I love learning. I don’t love the test-taking part of learning, but I love learning. I could spend hours in a lecture, absorbing all the information about political philosophy and the stock market.
Yet every year, students enter university unprepared. What is it that these students are lacking?
High school teachers are supposed to give students a foundation for entering university, but it’s not happening. Either teachers preach the irrelevant, or at worst, spread misinformation or scary stories like ‘In university you won’t be able to ask for help!’ Of course, now I know that isn’t true.
So here are top three things I wish I learnt in high school before coming to the University of Alberta:
What BearTracks is
I feel I’m speaking for about 90% of the first year population when I say that I had little to no idea about how BearTracks works. In the summer, I registered for an English class, a Political Science class, and six others in Fall semester. I thought eight classes was considered a full course load like in high school. I added them to my schedule builder, and I thought that was that. Little did I know, there was an “enroll” button. Thankfully, I have friends smarter than I am who helped me enroll in the classes I wanted before they all filled up and lighten that load from eight classes to five. I hadn’t even finished my diplomas and I was already messing up university.
What studying really entails
After already writing five midterms, I realized after just one midterm that my study method doesn’t work. So really, I’ve just spent three years of my life mastering a studying method just so I could crumple it up and throw it out. I’ve realized the transition from just memorizing terms to actually having a comprehensive understanding of all the concepts is a lot easier said than done. In high school all the notes were printed off for you, making missing a day not the end of the world. Missing a single hour and a half lecture of Gordon Lee’s Econ 101 class is practically missing a whole year of information. All this personal accountability was not something that high school emphasized but really should have.

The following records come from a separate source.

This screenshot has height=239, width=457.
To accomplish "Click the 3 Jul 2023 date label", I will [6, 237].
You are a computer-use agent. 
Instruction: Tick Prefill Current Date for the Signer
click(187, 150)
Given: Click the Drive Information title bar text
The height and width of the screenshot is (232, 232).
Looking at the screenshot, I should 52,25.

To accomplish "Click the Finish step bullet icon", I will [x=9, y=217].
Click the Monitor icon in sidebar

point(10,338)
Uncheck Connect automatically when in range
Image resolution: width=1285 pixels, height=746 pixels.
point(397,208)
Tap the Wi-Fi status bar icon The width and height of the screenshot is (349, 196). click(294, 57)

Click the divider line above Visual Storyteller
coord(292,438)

It’s okay to not have a plan
High school preaches having a plan of where you want to go in life before you’ve even figured out how to find your locker after your first Social class. I spent a lot of my life thinking I was going to be an engineer. I was going to design something amazing for space travel and become the first woman to land on Mars. I took the hefty IB science courses and the hard calculus classes, all so that I could completely change my mind and (shout out to Model United Nations) realize in grade 12 I wanted to do a Political Science major – and who knows, two years from now I might not even be doing that. I wish that someone had told me in high school it’s okay to just not know.

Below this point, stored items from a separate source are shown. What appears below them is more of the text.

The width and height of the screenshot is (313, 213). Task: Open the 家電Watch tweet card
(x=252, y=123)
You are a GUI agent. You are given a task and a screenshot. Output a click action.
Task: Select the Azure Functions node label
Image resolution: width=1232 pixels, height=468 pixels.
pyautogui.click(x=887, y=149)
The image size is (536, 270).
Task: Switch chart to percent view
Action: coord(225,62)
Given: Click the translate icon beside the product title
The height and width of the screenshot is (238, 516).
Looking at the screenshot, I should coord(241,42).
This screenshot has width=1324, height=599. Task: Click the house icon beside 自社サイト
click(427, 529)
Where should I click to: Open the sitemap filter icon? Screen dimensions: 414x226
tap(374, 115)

So if I’m being honest, high school was pretty much useless in trying to set me up for university. It taught me basics that don’t even apply to a university lifestyle. I’ve constantly been spoon-fed all the information I needed to ace those diplomas, but the bigger picture was lost, and now that I’m here nothing is spoon-fed. Nonetheless, I’ve learnt that’s almost the beauty of university, a place where you can redesign yourself and leave behind your high school self.